Descending clock auctions:

  • can be chosen to compute quickly and well

  • are obviously strategy-proof

  • are group strategy-proof (absent transfers)

  • can always be extended to accommodate budget constraints

  • produce ex post competitive, market-clearing prices

  • can be chosen to accommodate cost minimization

  • (uniquely) preserve winner privacy

budget-respecting#

\(p_B\) is a budget-respecting extension of \(p\) for budget \(B\) if

  1. \(p_B\) is a clock descending auction for which the total cost can never exceed \(B\)

  2. for any value profile \(v\) such that \(p\) realizes total cost less than \(B\), the courses  of prices for \(p_B\) and \(p\) are identical.

Theorem 19

For every descending clock auction \(p\) and every budget \(B>0\), there exists a budget-respecting extension \(p_B\) for budget \(B\).

Transforming the Cost-Minimization Objective#

In a procurement auction that incentivizes truthful bidding, the expected total payment can be rewritten in this form:

\[\begin{align*} \mathbb{E}\left[\sum_{n \in T, T^C \in \mathcal{F}} C_n(v_n)\right] \end{align*}\]

We would like to design the auction so that for each vector \(v\), we minimize the following expression (approximately):

\[\begin{align*} \sum_{n \in T, T^C \in \mathcal{F}}C_n(v_n) \end{align*}\]
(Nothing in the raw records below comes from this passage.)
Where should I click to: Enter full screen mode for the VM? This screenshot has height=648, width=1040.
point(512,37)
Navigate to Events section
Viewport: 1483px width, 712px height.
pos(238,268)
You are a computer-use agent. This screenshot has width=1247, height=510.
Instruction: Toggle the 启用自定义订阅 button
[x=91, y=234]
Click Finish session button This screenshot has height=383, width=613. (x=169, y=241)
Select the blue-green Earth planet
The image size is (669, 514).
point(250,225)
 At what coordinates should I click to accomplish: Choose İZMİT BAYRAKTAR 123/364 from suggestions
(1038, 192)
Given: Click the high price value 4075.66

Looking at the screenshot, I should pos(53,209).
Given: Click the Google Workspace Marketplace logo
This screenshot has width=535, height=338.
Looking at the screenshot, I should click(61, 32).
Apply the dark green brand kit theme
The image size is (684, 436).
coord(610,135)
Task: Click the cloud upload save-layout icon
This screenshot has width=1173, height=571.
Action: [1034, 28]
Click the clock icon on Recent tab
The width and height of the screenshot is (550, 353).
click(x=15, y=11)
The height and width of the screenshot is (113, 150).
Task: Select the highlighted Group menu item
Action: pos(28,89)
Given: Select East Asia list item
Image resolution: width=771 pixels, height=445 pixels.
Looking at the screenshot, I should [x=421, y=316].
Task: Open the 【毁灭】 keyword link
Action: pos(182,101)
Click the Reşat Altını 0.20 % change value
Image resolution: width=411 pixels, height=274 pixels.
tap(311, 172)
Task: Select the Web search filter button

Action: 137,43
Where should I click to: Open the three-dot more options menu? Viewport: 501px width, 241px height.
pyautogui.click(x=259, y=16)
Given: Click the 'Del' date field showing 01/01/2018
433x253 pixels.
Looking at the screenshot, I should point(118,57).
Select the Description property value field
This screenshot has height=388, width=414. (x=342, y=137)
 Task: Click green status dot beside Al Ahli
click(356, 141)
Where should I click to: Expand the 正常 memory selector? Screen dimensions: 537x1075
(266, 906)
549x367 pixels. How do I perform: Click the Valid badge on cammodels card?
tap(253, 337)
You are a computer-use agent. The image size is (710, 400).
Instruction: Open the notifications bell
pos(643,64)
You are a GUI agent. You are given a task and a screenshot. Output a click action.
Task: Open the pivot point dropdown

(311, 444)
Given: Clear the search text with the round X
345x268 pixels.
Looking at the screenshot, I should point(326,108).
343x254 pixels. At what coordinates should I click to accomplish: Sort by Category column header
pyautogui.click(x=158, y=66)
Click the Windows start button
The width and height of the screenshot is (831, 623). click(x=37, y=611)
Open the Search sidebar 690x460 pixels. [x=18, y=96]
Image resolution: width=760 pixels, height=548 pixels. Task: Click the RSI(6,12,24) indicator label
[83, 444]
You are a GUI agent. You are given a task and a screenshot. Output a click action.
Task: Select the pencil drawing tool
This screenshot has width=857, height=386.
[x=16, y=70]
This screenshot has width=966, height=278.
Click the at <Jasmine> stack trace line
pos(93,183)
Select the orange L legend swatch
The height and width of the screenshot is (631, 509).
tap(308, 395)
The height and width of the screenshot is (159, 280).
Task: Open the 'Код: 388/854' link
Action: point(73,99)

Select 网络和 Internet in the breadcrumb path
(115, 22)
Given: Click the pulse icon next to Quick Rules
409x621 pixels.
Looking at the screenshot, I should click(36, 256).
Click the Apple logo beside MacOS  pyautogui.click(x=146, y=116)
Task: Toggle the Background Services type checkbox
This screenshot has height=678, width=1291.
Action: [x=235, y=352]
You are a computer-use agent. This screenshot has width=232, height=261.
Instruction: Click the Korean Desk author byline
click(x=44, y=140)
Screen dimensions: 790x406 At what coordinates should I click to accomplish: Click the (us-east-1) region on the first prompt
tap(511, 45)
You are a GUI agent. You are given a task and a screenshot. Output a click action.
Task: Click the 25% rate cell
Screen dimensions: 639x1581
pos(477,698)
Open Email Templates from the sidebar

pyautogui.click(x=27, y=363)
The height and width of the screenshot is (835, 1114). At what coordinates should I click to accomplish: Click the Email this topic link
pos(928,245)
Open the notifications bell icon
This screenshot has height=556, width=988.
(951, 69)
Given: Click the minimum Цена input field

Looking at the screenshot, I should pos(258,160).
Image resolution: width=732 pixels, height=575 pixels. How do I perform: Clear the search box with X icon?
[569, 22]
Proposition 5 (Greedy Optimization)

Suppose that each \(C_n(\cdot)\) is increasing and continuous and that station sizes are taken to be \(s_n > 0\). If a clock auction sets prices for feasible stations at each time \(t\) to satisfy \(\frac{1}{s_n}C_n(p_n^*(t)) = (1 - t)\bar{v}\) then, for all \(v \in [0, \bar{v}]^N\), the clock auction “greedily maximizes” the objective.

Notation

Given descending clock auction \(\hat{p}\) and any value profile \(v\), let \(\hat{\omega}(v)\) denote the set of winners and \(p_{\hat{\omega}}(v)\) denote the the prices they pay.

Theorem 20

The price profile \((p_{\hat{\omega}}(v), v_{-\hat{\omega}(v)})\) (in which winners bid their \(\hat{p}\)-prices and losers bid their values) is a Nash equilibrium of the first-price auction sealed-bid auction with value profile \(v\) and winner selection rule \(\hat{\omega}\).

unconditional winner privacy (UWP)#

An (extensive-form) communication protocol satisfies unconditional winner privacy (UWP) if no winner reveals any information about his value beyond what is needed to prove that he should win, given others’ values.

Theorem 21

  1. Every descending clock auction with truthful bidding satisfies UWP.

  2. If a monotonic winner selection rule can be implemented by a protocol that satisfies UWP, then it can be implemented by a descending clock auction with truthful bidding.